**GIVEN RECORDS:**
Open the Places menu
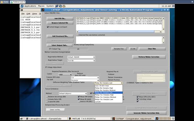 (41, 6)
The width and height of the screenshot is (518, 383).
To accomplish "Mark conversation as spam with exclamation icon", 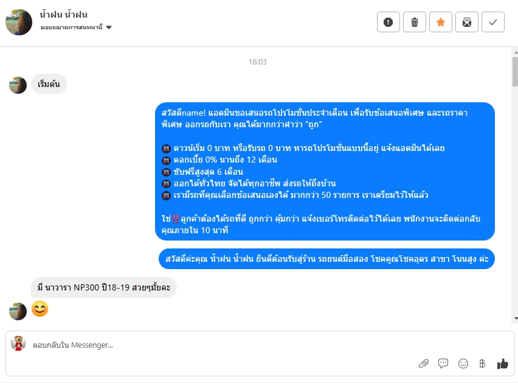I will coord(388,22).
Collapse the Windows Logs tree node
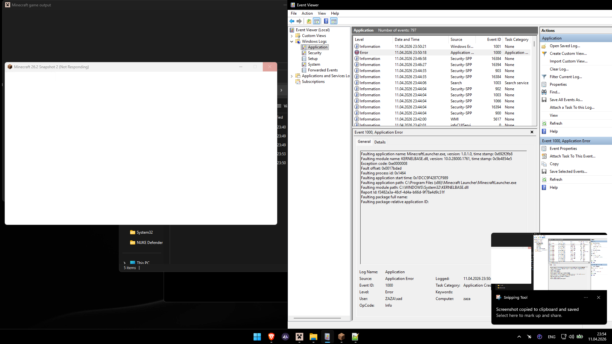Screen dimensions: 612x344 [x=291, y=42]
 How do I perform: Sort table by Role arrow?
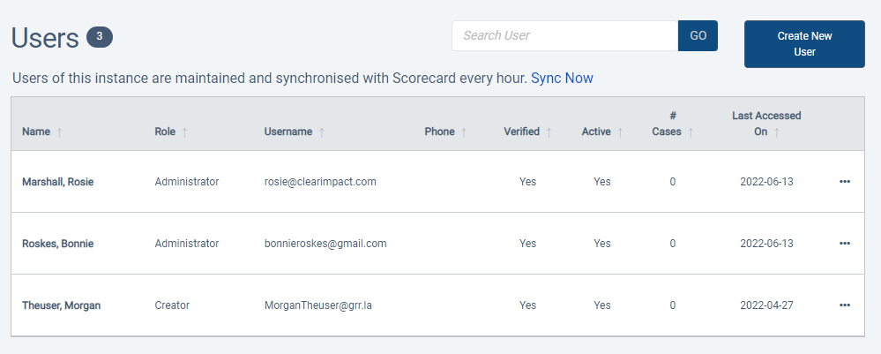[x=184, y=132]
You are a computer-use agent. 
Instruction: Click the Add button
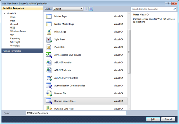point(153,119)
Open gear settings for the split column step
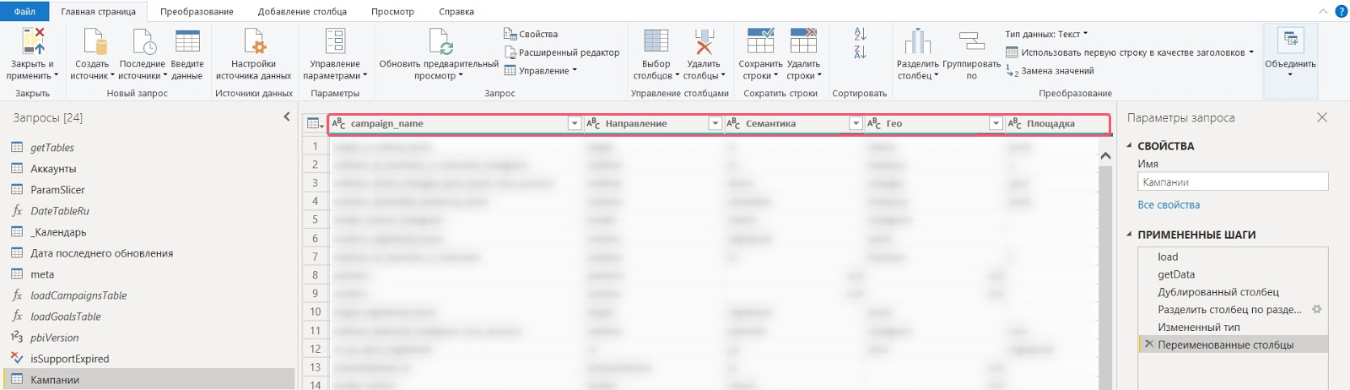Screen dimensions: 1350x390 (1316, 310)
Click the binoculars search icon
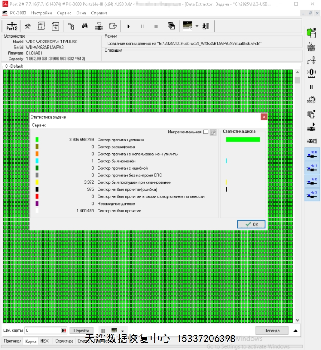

**WORK INSTRUCTION:** Write out exactly the lines from the line containing "Instruction: Click the Add button" through the last line of the listing above, please, and leave out any pictures.

**FINISHED EXERCISE:**
Instruction: Click the Add button
point(153,119)
Open gear settings for the split column step
Screen dimensions: 1350x390 (1316, 310)
Click the binoculars search icon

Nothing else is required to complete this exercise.